Others living as a minority in Buddhist areas have simply fled out of fear, he added.
Acting like "mafia", extremist monks have been exerting powerful influence over local communities, threatening anyone who might be associated or do business with Muslims, the activist added.
"They say 'if you do business with the kalar [racist slur for Muslims]... we will brand you as a traitor to the nation, to the religion and to the community'," he said.
Isolating Muslims
Human rights campaigners have accused the government of doing too little to stop anti-Muslim discrimination.
"There is a growing movement designed to isolate Muslim communities socially and economically," Matthew Smith, executive director of rights group Fortify Rights, told IB Times UK.
"Buddhist citizens have faced ridicule and worse from their peers for patronizing Muslim-owned shops and businesses. Unchecked community-level intimidation against Muslims is occurring in many areas."
David Mathieson, senior researcher at Human Rights Watch, added that the government response to violence and discrimination against Muslims has been "inadequate to the point of complicity".
According to Smith, discrimination against Muslims "runs deep in Myanmar officialdom".
Smith said that at least 40 Rohingya were killed, although, "the actual number of deaths may be higher, but information is circumscribed by the government-imposed restrictions on access to the area".

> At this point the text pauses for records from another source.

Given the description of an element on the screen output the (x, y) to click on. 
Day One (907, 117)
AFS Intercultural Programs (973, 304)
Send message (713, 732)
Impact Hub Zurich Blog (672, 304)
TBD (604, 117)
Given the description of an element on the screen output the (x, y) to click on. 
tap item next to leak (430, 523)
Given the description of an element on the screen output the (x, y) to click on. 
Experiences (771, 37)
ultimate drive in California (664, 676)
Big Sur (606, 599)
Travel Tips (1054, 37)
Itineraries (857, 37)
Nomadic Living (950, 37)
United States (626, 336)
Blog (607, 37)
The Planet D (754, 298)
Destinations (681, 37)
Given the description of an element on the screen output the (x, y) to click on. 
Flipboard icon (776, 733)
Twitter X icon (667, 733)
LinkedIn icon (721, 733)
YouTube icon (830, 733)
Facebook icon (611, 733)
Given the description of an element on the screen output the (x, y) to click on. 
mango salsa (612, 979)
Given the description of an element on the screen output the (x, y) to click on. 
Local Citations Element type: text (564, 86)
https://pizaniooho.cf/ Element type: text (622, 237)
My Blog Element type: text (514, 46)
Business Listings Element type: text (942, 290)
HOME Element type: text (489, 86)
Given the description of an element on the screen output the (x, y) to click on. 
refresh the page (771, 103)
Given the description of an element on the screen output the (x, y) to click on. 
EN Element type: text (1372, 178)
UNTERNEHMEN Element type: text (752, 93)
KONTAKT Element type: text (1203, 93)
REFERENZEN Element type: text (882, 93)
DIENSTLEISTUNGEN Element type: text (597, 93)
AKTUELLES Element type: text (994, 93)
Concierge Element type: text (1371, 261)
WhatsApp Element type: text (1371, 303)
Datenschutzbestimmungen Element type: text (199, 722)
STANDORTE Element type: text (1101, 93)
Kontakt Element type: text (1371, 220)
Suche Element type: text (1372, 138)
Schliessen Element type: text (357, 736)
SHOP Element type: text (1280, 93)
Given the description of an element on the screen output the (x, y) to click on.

Described by the UN as one of the world's most persecuted minorities, Rohingya Muslims are facing a catalogue of discrimination in their homeland.
They have been denied citizenship rights since an amendment to the citizenship laws in 1982 and are treated as illegal immigrants in their own home.
The Burmese government as well as the Buddhist majority refuse to recognize the term "Rohingya", referring to them as "Bengalis".
Rights groups have accused the Burmese security forces of killing, raping and arresting Rohingyas following the sectarian violence last year.